The Fermilab bison herd was established in 1969 at the U.S. national laboratory in Batavia, Illinois, about 34 mi west of Chicago, under the leadership of physicist, amateur architect and Wyoming native Robert R. Wilson. The herd grazes an 800 acre pasture adjacent to the Fermilab prairie, which sits atop the accelerator's underground Main Ring and Tevatron. The herd usually averages around 25 individuals; as of spring 2022, the head count of the herd was 32 individuals.

== History and ecology ==
A bull and four cows were first brought to the Fermi National Accelerator Laboratory as a visual reminder of the idea science is a frontier. In 1971, the Illinois Department of Natural Resources added 21 head. The bison herd added a utopian dimension to a physics lab that was associated in the mind of the general public with the terror of the Bomb. The herd was also explicitly a tourist attraction. The bison were meant to be classic symbol of Americana, familiar from Western-genre stories and films, for visitors from overseas; for domestic visitors, the opportunity to visit the bison marked the lab as an accessible populist space, rather than as a secretive quasi-military government installation. The historian Edward Tenner suggested in Wilson Quarterly that the curved towers of the Alan H. Rider-designed Fermilab admin building represent a cathedral of science and innovation that, in combination with the bison herd and the prairie restoration, projected "exuberant hope for the future [bound with] profound respect for human and natural heritage." The animals are contained by two layers of fencing, 12 ft apart and with one ring tall enough to block a potentially 6 ft vertical leap. The fences are marked with warning signs designating the grounds as a dangerous high radiation area, which serve as a further deterrent despite there being no radiation danger to civilians at Fermilab.

The Fermilab herd is one of 12 federally managed "buffalo" herds in the United States. Most of the federal herds are managed by the United States Fish and Wildlife Service and partners; Fermilab's herd is solely managed by the Department of Energy. All of the government-owned herds are considered conservation herds; there were about 50 conservation herds in North America circa 2006. (Hundreds of thousands of other bison are owned by commercial ranching operations.)

Both the bison herd and the prairie are part of Fermi National Accelerator Laboratory Environmental Research Park. The Fermilab herd of DuPage County, and two other herds established during the 21st century at Nachusa Grasslands (Ogle County–Lee County) and Midewin National Tallgrass Prairie (Will County) represent the first bison to live in Illinois since the early 1800s. Testing has found that the Fermilab display herd of indigenous Bison bison does not have any introgression of either mitochondrial or nuclear DNA from domestic cattle (Bos taurus).

■ Task requirements ■
1) Answer these from the bison herd text:
(a) In what year was the herd established?
(b) How many head did the Illinois Department of Natural Resources add in 1971?
(c) Which department solely manages Fermilab's herd?
2) Please write out the bison herd text from "Both the bison" up to and including "cattle (Bos taurus).".
The records are not needed here.

Saved data entries:
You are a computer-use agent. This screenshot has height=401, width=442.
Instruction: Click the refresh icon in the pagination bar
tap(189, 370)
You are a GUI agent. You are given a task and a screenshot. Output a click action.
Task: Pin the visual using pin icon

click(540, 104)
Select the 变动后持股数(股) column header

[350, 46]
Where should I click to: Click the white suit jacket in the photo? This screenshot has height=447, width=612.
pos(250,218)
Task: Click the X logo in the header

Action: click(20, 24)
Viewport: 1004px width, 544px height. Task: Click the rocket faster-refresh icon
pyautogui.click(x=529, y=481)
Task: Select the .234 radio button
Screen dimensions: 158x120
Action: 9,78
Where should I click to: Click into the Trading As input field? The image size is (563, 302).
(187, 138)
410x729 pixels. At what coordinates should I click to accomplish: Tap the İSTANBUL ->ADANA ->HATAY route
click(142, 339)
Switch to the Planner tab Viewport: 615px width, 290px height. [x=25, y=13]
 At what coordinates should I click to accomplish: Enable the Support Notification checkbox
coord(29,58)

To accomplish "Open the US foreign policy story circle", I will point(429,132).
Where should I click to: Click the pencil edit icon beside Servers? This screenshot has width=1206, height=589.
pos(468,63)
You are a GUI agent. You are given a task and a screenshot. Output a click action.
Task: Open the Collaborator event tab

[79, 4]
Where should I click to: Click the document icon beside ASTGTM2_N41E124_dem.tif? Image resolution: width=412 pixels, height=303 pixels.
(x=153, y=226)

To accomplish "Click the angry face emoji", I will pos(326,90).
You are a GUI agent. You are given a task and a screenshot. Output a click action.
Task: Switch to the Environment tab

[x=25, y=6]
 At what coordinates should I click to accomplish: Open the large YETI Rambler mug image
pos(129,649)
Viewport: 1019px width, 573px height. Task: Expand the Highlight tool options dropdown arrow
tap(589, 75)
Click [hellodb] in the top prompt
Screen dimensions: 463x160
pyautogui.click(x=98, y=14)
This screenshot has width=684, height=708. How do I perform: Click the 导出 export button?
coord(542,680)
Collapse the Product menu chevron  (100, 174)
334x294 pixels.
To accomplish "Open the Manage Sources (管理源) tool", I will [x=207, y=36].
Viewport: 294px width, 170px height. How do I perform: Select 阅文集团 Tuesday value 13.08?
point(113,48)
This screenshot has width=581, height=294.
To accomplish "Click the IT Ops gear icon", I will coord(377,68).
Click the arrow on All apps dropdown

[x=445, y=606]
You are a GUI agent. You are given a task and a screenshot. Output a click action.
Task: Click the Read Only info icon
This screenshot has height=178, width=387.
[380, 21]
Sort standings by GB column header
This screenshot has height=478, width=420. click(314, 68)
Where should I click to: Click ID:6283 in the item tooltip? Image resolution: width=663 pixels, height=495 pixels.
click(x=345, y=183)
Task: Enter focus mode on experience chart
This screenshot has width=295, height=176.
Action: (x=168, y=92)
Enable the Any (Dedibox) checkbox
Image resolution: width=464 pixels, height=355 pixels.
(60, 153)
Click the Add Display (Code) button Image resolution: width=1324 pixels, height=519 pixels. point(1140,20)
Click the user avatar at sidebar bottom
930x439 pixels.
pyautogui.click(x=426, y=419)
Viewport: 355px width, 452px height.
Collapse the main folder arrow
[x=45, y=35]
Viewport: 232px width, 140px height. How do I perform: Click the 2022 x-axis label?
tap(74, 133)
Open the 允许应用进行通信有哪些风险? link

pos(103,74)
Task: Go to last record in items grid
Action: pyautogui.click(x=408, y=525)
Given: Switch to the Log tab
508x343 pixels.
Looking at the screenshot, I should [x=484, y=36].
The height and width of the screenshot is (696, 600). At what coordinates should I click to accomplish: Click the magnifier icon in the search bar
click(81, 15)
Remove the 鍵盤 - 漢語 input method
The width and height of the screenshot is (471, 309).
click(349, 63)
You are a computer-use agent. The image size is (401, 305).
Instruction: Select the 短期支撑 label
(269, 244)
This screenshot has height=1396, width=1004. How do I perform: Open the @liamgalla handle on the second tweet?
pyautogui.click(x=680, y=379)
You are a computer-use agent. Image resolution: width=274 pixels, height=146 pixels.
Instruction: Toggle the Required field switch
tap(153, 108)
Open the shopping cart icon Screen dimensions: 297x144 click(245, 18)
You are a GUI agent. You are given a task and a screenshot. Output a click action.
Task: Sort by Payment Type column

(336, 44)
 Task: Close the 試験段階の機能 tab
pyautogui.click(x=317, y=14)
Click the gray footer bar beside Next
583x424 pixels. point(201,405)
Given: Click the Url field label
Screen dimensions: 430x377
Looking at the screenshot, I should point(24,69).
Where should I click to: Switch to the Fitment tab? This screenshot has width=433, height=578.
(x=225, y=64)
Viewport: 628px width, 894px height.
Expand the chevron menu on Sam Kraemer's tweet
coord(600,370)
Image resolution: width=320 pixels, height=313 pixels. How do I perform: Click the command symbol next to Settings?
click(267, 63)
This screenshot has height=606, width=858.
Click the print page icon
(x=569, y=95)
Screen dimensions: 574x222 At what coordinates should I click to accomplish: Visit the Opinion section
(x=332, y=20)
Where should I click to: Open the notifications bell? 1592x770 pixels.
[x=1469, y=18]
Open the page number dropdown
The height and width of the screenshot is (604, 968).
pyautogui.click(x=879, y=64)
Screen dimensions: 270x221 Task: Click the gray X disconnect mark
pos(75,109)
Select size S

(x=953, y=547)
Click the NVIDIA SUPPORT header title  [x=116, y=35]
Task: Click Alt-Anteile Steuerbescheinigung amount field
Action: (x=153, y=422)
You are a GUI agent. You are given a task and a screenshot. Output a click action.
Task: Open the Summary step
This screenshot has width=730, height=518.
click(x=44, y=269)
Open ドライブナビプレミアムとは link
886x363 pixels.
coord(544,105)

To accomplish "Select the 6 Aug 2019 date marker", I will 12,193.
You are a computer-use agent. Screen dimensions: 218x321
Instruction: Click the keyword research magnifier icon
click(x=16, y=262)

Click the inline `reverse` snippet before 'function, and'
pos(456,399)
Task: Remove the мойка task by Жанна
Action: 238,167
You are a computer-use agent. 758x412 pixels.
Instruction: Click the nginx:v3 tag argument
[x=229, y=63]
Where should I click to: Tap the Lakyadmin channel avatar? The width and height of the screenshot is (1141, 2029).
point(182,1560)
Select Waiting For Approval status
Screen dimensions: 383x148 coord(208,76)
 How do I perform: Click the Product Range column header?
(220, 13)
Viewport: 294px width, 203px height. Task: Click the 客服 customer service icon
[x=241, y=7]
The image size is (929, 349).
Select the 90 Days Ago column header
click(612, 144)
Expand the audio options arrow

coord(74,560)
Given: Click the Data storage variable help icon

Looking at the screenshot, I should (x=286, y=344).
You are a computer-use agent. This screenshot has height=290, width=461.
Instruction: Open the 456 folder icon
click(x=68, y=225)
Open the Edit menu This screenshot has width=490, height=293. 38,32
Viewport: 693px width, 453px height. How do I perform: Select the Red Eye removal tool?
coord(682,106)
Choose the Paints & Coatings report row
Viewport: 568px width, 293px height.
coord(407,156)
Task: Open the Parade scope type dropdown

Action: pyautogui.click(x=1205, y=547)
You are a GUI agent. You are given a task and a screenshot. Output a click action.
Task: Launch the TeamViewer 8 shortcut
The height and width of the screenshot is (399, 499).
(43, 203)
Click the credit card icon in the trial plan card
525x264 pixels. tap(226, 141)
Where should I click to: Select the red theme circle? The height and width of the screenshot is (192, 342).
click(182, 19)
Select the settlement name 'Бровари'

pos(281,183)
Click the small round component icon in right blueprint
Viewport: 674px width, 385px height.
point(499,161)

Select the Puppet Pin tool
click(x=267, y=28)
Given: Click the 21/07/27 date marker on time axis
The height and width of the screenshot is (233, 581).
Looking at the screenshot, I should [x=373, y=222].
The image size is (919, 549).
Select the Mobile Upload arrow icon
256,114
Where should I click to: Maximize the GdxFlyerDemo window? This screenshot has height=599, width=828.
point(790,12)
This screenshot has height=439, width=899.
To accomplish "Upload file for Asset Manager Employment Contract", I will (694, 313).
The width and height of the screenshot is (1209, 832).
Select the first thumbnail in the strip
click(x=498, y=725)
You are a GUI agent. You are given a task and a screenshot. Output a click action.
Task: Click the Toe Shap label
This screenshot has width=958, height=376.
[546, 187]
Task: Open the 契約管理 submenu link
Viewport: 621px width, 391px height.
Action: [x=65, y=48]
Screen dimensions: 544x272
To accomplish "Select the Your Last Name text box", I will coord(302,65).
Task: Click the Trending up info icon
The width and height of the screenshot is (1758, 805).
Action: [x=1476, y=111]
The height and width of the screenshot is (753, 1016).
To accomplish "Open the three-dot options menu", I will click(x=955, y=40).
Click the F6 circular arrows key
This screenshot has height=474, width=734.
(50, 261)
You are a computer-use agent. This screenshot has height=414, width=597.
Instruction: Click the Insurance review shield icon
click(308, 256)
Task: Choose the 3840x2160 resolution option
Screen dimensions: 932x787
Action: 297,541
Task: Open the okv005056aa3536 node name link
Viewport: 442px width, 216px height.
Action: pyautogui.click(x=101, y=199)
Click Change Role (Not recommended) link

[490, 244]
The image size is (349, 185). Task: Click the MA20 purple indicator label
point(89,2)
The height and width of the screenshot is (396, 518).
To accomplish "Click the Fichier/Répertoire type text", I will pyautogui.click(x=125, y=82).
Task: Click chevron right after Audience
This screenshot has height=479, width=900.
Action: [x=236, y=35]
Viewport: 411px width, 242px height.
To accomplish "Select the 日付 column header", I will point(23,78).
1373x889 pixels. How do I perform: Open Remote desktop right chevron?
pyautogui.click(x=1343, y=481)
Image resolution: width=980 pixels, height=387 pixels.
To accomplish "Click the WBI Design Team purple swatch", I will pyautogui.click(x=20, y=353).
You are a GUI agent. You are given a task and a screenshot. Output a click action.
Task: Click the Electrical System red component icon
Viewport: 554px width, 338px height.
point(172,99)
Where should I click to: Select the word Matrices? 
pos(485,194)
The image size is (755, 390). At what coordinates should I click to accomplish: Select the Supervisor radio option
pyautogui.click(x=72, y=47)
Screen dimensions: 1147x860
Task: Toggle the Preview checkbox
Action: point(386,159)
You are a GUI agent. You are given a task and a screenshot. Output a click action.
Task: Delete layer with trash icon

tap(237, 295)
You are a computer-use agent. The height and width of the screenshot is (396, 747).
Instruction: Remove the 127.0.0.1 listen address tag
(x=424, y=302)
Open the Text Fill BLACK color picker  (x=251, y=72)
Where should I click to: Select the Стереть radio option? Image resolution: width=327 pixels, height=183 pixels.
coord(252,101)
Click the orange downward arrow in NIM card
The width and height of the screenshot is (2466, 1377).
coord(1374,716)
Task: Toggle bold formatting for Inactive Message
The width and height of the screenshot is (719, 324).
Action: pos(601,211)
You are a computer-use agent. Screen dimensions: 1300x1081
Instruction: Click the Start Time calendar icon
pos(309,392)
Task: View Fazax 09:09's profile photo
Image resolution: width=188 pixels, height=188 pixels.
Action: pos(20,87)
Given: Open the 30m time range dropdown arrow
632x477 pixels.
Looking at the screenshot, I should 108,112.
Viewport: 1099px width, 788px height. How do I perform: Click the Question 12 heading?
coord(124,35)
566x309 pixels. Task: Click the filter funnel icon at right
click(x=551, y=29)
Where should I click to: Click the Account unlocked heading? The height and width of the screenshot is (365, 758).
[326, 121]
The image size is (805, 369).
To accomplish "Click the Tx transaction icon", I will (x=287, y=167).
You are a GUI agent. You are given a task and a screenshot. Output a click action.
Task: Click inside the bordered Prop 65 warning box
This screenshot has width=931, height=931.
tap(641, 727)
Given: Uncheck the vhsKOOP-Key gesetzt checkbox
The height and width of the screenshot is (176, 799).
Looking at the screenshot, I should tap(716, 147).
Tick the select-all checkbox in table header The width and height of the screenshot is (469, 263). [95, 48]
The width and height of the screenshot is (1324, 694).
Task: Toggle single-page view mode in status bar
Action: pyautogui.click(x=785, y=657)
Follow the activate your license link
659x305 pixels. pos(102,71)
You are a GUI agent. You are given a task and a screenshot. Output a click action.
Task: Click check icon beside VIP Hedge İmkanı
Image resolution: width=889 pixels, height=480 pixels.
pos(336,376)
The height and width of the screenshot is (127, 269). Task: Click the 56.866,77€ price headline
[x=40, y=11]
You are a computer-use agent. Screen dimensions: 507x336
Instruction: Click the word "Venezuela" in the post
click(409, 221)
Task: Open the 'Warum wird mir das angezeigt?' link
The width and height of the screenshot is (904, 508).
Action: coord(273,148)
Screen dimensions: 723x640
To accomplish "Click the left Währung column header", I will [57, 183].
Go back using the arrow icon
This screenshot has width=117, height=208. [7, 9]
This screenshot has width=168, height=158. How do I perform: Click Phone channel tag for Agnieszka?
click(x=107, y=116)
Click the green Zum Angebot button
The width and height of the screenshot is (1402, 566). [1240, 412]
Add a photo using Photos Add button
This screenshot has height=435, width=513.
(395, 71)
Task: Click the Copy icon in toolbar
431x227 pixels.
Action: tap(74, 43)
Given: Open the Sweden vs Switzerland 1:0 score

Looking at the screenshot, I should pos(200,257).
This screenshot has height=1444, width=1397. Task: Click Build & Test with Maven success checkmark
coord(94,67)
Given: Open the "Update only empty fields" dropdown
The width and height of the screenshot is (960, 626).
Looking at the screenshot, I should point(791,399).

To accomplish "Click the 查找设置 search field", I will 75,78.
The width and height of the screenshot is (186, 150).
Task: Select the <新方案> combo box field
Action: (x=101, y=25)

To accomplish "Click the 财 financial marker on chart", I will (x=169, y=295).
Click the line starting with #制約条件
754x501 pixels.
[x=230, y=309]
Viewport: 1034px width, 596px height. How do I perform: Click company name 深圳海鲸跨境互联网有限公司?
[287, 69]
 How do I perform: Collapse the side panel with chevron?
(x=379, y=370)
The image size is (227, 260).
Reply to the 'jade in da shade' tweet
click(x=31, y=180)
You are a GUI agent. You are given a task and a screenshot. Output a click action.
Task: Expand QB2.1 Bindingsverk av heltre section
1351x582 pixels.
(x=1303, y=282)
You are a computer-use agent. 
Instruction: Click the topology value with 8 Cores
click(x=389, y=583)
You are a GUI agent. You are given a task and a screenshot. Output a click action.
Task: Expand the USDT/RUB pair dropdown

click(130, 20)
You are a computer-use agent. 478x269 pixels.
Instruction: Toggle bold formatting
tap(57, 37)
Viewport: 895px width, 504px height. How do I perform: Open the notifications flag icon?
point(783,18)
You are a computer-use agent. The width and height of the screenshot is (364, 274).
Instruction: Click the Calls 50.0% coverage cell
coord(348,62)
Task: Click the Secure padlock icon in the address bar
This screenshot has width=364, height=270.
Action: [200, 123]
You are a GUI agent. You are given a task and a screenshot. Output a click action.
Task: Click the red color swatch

■ Task results ■
1)
(a) 1969
(b) 21
(c) The Department of Energy

2)
Both the bison herd and the prairie are part of Fermi National Accelerator Laboratory Environmental Research Park. The Fermilab herd of DuPage County, and two other herds established during the 21st century at Nachusa Grasslands (Ogle County–Lee County) and Midewin National Tallgrass Prairie (Will County) represent the first bison to live in Illinois since the early 1800s. Testing has found that the Fermilab display herd of indigenous Bison bison does not have any introgression of either mitochondrial or nuclear DNA from domestic cattle (Bos taurus).